[[ Extract to read open ]]
I'm very happy to have the D.S. because of its ability to help me stay at my goal weight for the past 8 months. I no longer have excruciating knee and hip pain walking to the mail box. I walk miles at the gym, and have a trainer for weight strengthening. I will say the D.S. journey is not easy. It takes a lot of proactive work, not just losing all your excess weight, but finding a clear path to good health, which is different for all of us. The cost of my  absolutely necessary vitamins are about $50.00 a month. I have a few  prescriptions, and supplements, which all are not absolutely necessary. My Internist monitors my to labs determine the amount of necessary vitamins. 

Recovering from whole body plastics for the past 3 weeks, with 7 hrs deep anesthesia is no fun either. I am coming out of it finally, having a few hours a day feeling almost normal, taking Advil days, and heavier pain meds at night. My goal was always to have plastics, not just reach my goal weight. I look back on my D.S. journey as an enabling experience leading to the shape I always dreamed of  aspiring to as a kid with out of control weight issues. Where do you see your self 5-10 years down the line? I need to be healthy to help my kids with their children, and help my husband should he need me. I'm doing it all for my whole family, not just me.
[[ Extract to read closed ]]
[[ Excerpted records open ]]
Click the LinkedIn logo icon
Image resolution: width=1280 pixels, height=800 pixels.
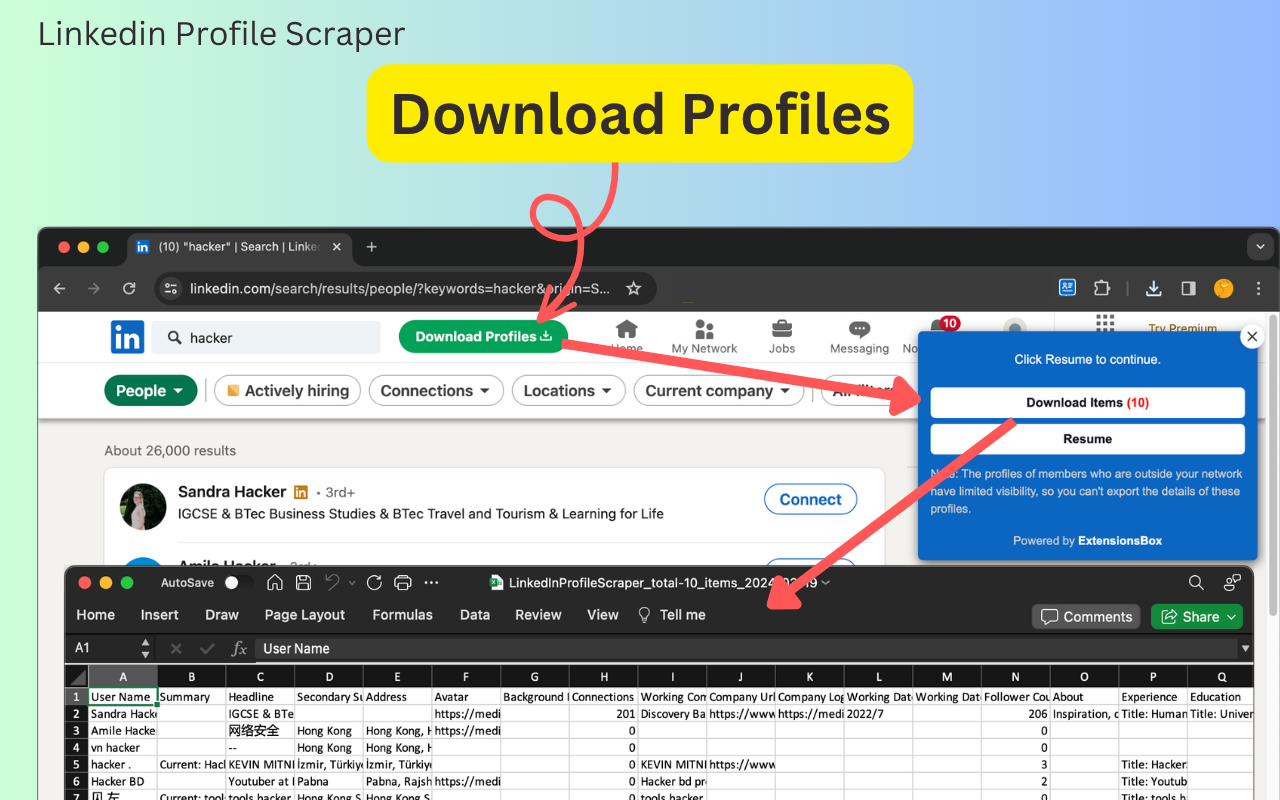click(x=127, y=337)
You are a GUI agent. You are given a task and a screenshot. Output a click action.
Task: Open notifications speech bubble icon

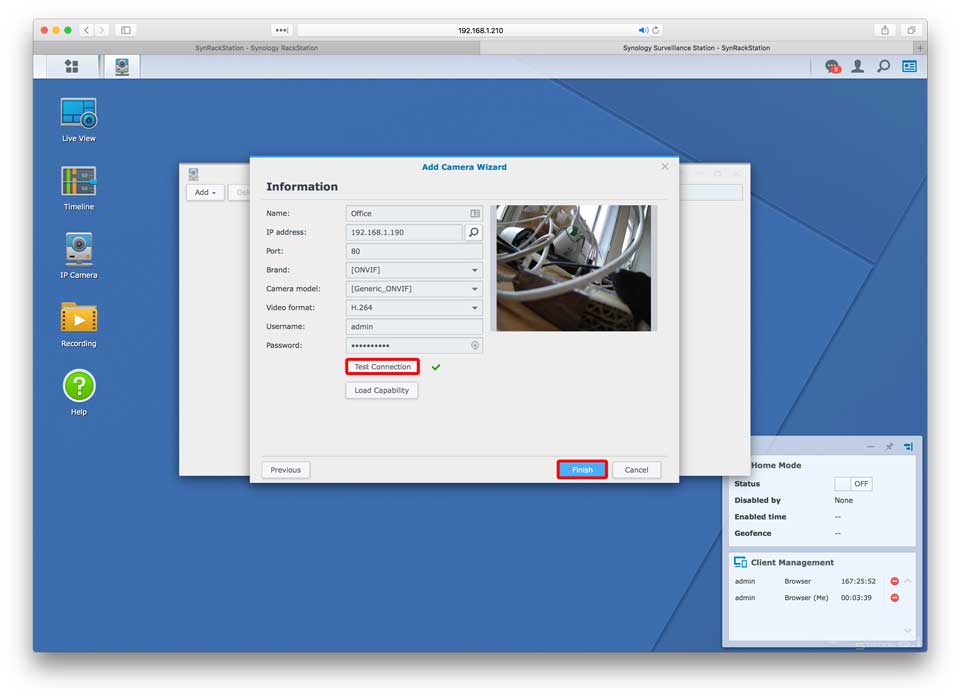(x=832, y=66)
[[ Excerpted records closed ]]
__Task directions__
Translate this sentence from the weight-loss account into Spanish: "I need to be healthy to help my kids with their children, and help my husband should he need me." The records have no connection to the text.

__Written answer__
Necesito tener buena salud para ayudar a mis hijos con sus propios hijos, y ayudar a mi esposo si llegara a necesitarme.